Essentially, I have a 'Messages' table, which is used in a chat application. When the user opens a chat, we read the message history from the table based on the customer the user is speaking to.
The messages table is structured with the columns:
Id : CustomerId : Content
The query most often used on the table will be something like
SELECT * FROM Message WHERE CustomerId = @CustomerId
My question is, is the CustomerId column a suitable candidate for a clustered index? Also, given that the ID field is the primary key, will SQL Server still need to 'uniqueify' the clustered index?
The table will be heavy on both selects and inserts.
Upvotes: 2
Views: 4517
Reputation: 294227
Adding a clustered index on a key on which there is already a primary key constrain is an unnecessary duplication. Instead the primary key constrain should also be the clustered index. However, your question is actually different...
is the CustomerId column a suitable candidate for a clustered index?
One cannot answer this without knowing how you will be querying the table. There are numerous query patterns for which this organization will not be optimal (typical examples being time series where the time column is the appropriate clustered key). And there are just as many examples of queries for which this is the best clustered index. Unanswerable.
given that the ID field is the primary key, will SQL Server still need to 'uniqueify' the clustered index?
If the index is not declared unique then SQL Server will add the uniquifier column. The column value will never materialize though, as no duplicates will ever occur.
I have a 'Messages' table, which is used in a chat application ...
WHERE CustomerId = @Id
... the ID field is the primary key
Pardon me, but this does not make any sense. What you're saying is that the Messages
table can have only one message from each customer. That would make a horrible chat experience. I'm pretty sure your explanation is wrong.
I would expect a Customers
table with clustered index and primary key constraint on CustomerId
. The Messages
table is likely to be organized by chat room, or some other group organization that pairs the chat participants. If the chats are always between one and exactly one Customer and a representative, then the 'chat room' may be the customer itself.
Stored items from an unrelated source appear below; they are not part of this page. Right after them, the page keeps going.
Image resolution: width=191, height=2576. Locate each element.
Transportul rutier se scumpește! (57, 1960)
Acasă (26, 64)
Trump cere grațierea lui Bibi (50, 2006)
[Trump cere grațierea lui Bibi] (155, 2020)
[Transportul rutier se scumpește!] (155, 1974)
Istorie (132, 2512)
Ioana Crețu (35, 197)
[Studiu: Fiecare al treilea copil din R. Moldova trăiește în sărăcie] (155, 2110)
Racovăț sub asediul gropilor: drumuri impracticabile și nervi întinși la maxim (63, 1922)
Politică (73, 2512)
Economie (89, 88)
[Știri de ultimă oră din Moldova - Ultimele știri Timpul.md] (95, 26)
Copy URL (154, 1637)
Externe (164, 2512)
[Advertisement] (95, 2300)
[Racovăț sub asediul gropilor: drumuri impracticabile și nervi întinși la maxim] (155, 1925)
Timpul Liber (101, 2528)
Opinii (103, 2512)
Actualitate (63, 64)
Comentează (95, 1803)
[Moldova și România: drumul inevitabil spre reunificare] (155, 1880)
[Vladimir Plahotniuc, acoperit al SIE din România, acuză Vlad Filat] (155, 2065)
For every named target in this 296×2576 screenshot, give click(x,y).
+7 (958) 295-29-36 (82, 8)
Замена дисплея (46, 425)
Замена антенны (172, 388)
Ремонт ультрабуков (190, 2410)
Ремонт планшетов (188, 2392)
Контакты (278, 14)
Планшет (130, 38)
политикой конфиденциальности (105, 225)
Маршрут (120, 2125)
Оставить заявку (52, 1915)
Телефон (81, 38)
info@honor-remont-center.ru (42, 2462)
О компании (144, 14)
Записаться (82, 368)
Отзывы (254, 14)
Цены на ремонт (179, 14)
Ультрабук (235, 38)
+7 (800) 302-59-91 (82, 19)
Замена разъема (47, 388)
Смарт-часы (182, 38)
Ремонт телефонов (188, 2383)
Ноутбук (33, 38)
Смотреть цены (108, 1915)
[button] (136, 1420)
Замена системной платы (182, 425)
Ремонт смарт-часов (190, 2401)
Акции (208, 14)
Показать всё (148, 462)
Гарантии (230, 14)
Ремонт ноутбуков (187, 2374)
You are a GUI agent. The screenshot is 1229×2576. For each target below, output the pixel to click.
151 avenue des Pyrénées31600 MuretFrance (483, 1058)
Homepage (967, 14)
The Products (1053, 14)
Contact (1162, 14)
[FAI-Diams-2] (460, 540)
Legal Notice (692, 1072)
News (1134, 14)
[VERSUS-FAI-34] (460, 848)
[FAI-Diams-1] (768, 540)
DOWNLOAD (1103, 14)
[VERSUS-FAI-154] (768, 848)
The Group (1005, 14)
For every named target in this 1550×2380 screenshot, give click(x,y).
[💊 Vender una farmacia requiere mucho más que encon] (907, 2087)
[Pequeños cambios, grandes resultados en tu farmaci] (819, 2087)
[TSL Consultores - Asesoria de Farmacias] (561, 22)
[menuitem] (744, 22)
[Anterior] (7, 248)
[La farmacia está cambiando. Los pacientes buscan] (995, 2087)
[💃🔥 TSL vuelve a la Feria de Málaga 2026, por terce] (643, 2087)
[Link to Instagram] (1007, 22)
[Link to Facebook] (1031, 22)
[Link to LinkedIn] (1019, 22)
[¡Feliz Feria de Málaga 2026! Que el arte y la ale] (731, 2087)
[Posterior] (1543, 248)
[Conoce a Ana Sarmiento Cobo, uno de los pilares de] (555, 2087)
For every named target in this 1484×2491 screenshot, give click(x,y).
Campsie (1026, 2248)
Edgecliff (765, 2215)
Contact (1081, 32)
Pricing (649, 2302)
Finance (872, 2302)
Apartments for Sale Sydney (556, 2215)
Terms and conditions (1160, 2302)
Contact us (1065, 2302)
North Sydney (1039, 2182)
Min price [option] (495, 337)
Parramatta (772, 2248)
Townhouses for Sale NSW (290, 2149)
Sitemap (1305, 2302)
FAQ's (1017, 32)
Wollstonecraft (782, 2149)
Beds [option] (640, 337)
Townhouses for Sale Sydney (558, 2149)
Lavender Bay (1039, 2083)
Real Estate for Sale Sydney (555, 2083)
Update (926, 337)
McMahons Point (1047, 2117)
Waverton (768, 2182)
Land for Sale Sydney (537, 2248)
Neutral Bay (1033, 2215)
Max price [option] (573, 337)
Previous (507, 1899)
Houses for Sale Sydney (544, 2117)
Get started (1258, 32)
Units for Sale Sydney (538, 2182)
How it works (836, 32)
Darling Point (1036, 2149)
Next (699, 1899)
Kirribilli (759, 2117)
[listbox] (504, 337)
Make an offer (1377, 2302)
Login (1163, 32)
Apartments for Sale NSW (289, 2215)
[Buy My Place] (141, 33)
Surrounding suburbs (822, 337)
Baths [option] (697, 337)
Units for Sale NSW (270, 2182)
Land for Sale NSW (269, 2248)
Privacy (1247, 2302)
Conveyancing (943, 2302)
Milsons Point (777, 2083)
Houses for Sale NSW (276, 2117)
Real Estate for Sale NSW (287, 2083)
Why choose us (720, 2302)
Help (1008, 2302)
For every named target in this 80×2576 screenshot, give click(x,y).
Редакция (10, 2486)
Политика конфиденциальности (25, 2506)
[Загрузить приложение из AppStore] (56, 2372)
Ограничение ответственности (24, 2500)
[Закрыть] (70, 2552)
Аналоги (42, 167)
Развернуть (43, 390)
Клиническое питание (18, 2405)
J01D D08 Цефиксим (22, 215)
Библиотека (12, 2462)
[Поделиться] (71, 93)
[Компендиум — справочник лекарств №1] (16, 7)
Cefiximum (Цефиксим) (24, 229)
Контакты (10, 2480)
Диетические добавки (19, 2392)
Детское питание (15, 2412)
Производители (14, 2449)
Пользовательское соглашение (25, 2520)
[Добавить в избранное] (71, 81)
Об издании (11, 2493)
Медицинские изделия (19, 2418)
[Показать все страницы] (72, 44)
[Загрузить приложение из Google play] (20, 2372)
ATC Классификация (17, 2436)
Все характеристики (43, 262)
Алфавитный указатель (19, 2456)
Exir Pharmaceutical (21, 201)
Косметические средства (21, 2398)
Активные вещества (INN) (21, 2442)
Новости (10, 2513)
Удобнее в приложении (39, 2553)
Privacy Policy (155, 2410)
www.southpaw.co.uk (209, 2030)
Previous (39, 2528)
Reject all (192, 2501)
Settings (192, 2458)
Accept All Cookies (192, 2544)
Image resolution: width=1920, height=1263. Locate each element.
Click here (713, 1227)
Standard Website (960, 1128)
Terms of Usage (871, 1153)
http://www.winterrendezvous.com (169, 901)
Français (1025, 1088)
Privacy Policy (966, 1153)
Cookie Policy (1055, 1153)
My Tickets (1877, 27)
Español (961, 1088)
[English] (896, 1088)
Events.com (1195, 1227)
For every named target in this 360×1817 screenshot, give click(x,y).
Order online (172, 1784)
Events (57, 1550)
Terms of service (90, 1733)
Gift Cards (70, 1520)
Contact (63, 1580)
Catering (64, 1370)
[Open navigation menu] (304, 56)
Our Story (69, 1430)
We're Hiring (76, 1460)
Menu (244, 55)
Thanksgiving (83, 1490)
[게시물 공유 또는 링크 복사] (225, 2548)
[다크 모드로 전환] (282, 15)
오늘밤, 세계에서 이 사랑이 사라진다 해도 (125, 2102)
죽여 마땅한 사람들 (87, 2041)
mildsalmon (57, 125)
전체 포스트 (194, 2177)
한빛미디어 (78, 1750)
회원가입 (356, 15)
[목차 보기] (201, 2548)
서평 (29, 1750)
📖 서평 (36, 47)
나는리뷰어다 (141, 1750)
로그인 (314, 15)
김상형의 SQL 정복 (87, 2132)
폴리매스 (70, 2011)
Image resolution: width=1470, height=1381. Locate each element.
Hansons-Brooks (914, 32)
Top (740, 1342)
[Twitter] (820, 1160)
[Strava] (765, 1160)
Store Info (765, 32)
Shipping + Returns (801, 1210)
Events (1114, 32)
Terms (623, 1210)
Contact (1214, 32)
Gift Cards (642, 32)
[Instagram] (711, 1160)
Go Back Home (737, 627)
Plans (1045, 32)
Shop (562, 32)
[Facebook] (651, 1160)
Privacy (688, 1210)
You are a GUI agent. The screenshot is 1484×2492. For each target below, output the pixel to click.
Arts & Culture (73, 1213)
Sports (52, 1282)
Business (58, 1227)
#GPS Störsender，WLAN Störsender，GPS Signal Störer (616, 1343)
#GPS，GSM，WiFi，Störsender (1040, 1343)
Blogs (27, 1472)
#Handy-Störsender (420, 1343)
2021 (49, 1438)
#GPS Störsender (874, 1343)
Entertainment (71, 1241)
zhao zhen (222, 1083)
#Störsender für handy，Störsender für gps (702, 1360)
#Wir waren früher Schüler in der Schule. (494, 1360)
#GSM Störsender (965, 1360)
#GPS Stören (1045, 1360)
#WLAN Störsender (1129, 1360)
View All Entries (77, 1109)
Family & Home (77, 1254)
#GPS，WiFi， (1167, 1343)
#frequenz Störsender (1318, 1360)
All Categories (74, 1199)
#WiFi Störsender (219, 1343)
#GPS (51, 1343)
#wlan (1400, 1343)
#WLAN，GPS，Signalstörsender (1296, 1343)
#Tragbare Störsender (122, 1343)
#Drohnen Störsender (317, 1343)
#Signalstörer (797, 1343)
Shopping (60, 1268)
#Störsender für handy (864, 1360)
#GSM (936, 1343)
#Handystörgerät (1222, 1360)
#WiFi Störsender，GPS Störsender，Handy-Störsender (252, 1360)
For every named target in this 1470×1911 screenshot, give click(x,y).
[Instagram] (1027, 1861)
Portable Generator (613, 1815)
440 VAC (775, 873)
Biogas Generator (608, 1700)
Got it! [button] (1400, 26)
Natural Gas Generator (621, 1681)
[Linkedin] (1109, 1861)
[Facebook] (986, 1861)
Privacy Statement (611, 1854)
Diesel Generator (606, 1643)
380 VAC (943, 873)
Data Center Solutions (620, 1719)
In any way, the typical querying of such a Messages
table would want all the Messages exchanged in a chat room, in the order posted or all the Messages exchanged with a customer, in the order posted. This is, actually, a partitioned time series and best served by a clustered index like (chat_id, post_time)
or (customer_id, post_time)
. Note that this is not the primary key, the table may well have a message_id
as primary key, but non-clustered.
Upvotes: 0
Reputation: 1269583
The clustered index does not need to be unique, so it is possible.
However, the issue is that each time a new message is inserted, SQL Server needs to find a space for the new row next to the other rows for the same customer. This can often be inefficient, because pages need to be split, resulting in many half-filled pages. And, things get even more complicated if you have deletes on the rows as well.
There are several options. In a busy database, you can leave room on the pages for additional inserts. Or, another option is to partition the table based on the customer id. It all depends.
Under most circumstances, an identity column on the messages table would be the primary key and the clustered key as well. An additional index on the customer table would be sufficient. But, there are definitely alternative structures that can work better in some scenarios.
Upvotes: 2